* Page text *
This is Microsoft’s latest annoying addition to Windows.
The enshittification will continue until morale improves.
linux mint people. youre not really using as much windows as you think
My elderly parents in their 60s use linux mint daily and have never had an issue with it (admittedly I did have to set it up for them still). I just set up the desktop shortcuts for them to their websites and turn on automatic updates. The hardest part isn’t using an alternative OS like mint or pop, its getting an average person to figure out how to install it. Getting into your BIOS to boot into the installation drive, re-partitioning your harddrive to free up space for dual booting or nuking windows off all together, those are the hardest parts for any first timers IMO. After youve done it a dozen times its no problemo but the first time is nerve racking at least it was to me.
Kinda disagree here, my parents also won’t install Windows or any other OS by themselves. An average person isn’t going to switch to an alternate OS. Because they do not care.
An average person however IS going to want that specific Windows only mail client, legacy applications that don’t run on Linux or use their bank website that isn’t supported by Linux.
This is a one way ticket to making yourself the sole family sysadmin.
there is an ‘oem setup’ you can run. so ive been taking old desktop PCs, running them through the oem setup where i can configure the drivers and everything, and then shut it down.
Then on first boot when i hand it to a new end user, they just follow the instructions. i tell them to leave most things default and theres never really any issues… printers sometimes i spose
People say this but if you’re just using something like Linux Mint, it’s vastly simpler than Windows.
The search works. Never will you open the start menu, search for an app, and instead get ads and bing results.
All functions are done through graphical programs (terminal isn’t needed).
It’s laid out in the usual Windows UX, complete with a taskbar at the bottom, start button in the bottom left that opens a familiar menu, minimise, maximise, and close buttons in the top right of a window.
Apps are installed through an app store, rather than searching online, hoping you’ve downloaded the right installer, opening it, going through the installer, deleting the installer afterwards.
Auto updates can easily be enabled at first time setup, in the tutorial program that runs upon first boot.
A distro like Mint is easier than Windows or MacOS. It doesn’t need to be made any simpler, it just needs to be available out of the box on more devices, because no average user will ever change their OS, not even to an easier to use one.
There’s a guy above that listed 11 issues that he couldn’t figure out when he swallowed from Windows to mint. I swear the Linux maximalists just repeat “Linux works perfectly” on loop hoping that’ll make it true
what maintenance? most of the peeps i have using it blindly are just automatically applying recommended updates.
Friend of mine has a System76 laptop and had to talk to their support about issues with the webcam on certain apps. It was fixed but they asked him to check lsusb
. This guy only knows the basics of the terminal from me having to teach him.

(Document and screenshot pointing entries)

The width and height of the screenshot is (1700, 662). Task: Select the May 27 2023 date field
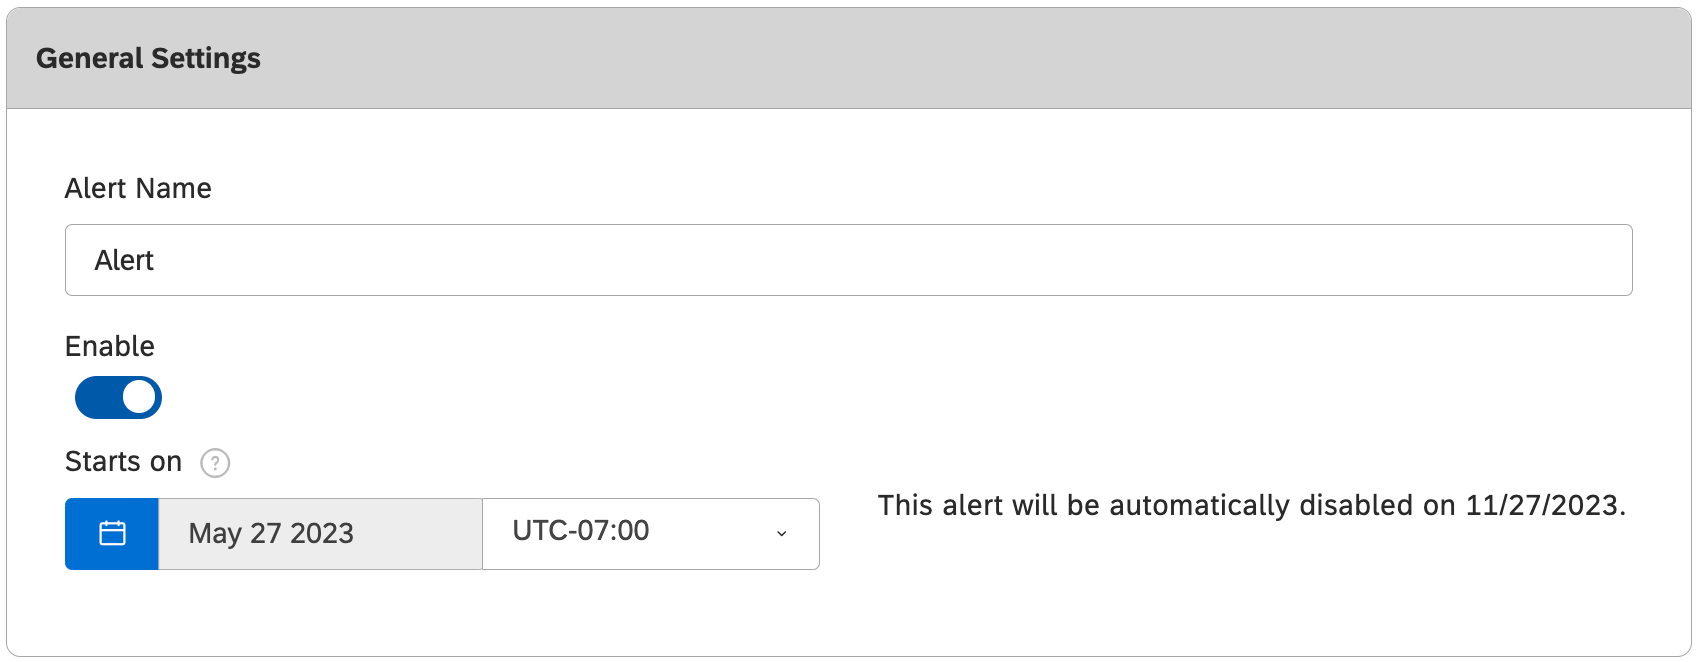[320, 534]
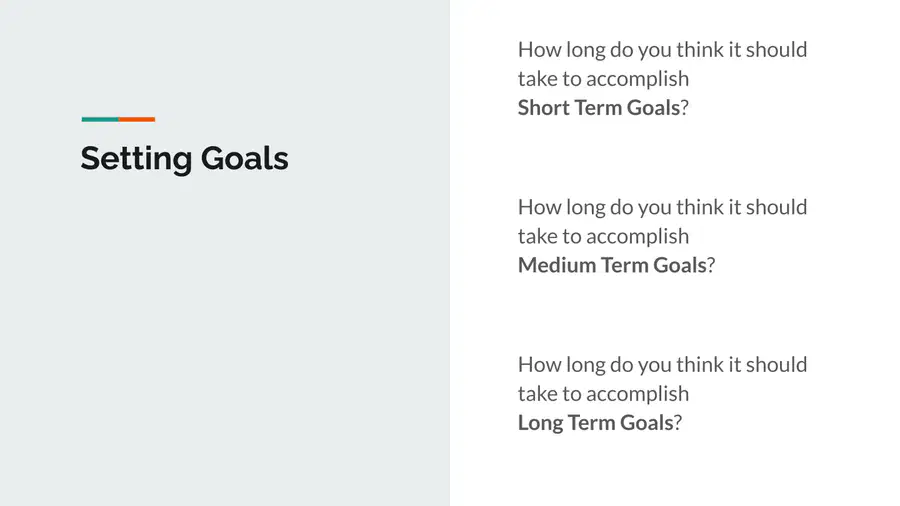The image size is (900, 506).
Task: Click the question mark after Medium Term Goals
Action: 711,265
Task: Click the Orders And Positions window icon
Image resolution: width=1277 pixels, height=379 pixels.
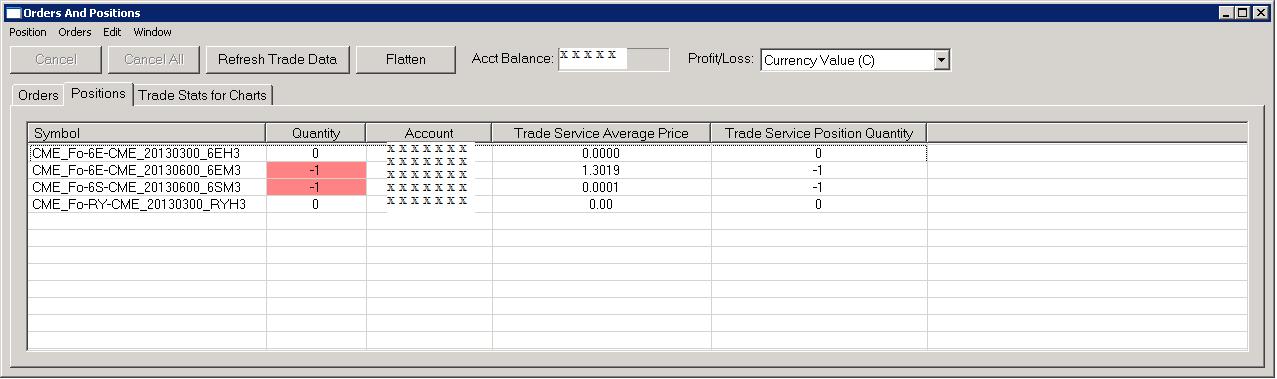Action: click(13, 13)
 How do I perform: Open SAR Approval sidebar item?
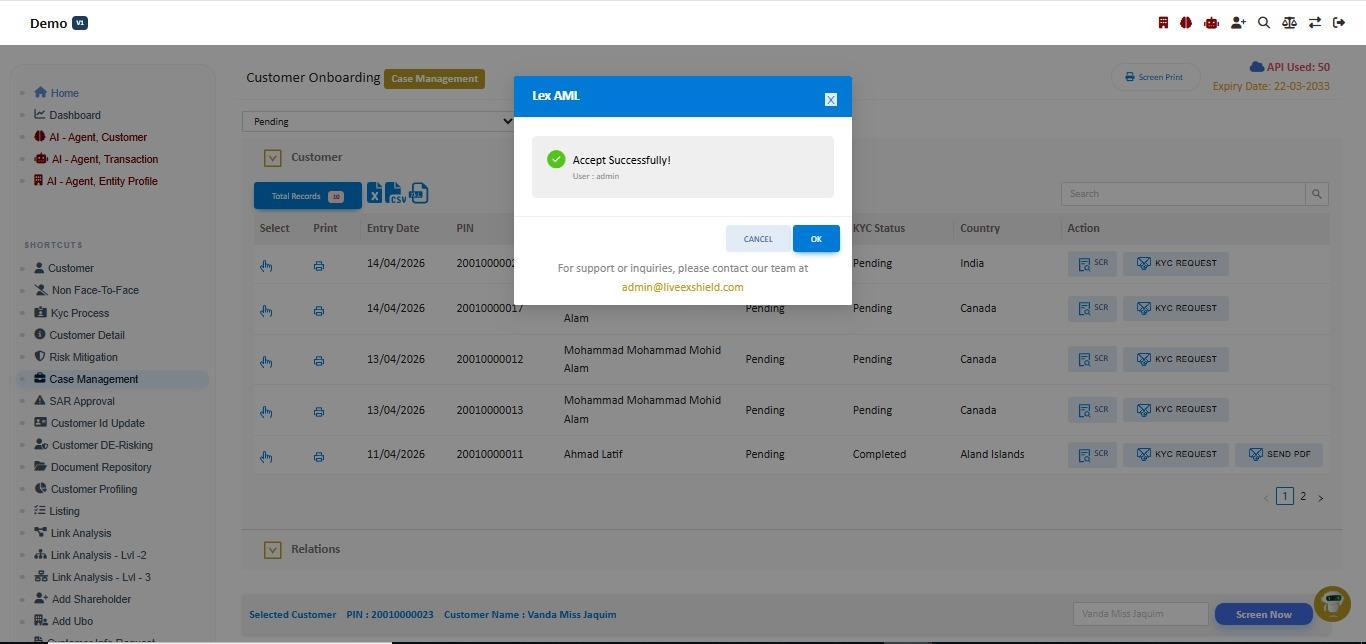tap(82, 401)
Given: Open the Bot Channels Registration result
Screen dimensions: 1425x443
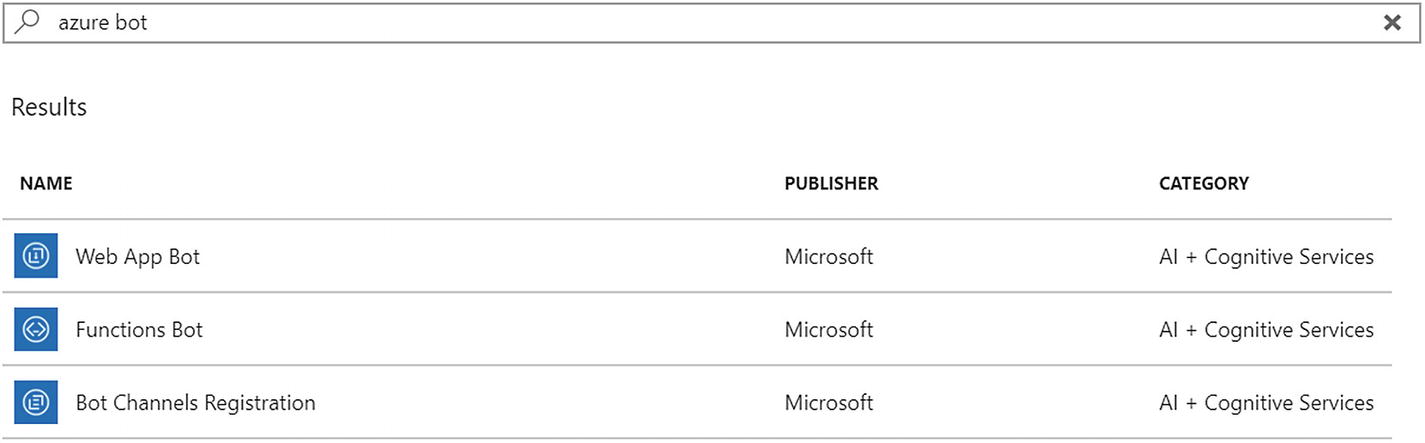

* Description of the task *
Pick up the discussion thread about switching from Windows to Linux Mint where it stops, and continue it from its last sentence.

* Right answer *
linux is great for two types of people… those that just need a browser or libreoffice and could use even a livecd or reset-on-reboot kiosk mode type se;tup that’s been set up for them, and those that want to get their hands dirty.
for everyone else, it can really be a pain in the ass sometimes when something goes wrong. help is fragmented in even more ways than the distros themselves, and every third response is usually something along the lines of ‘google it’ (“i did, that’s how i got here”) or ‘rtfm’ (“what fucking manual?”–documentation is lacking for soooo many things) and then silence.
at least with windows you should already know going-in that ‘backup and reinstall’ is probably high-up at #3 on the list of things to try/do, after you search and scan a much larger pile of resources specific to windows and its (relatively few, by comparison) different versions.
This is a take I would have agreed with 10 years ago but not today.
There’s also the SteamDeck and gaming is a very valid use case now. I do admittedly like getting my hands dirty but I use Linux as a daily driver for school and home.
The forum culture has gotten a bit better. It used to be like that more often 10 years ago but now people seem more helpful. It also really depends on what you google. (E.g. my desktop crashed Linux help vs gnome crash error from logs) But you’re also expecting a lot of free support from the community. If you need support buy Linux from a company that offers support like System76, Steam, etc.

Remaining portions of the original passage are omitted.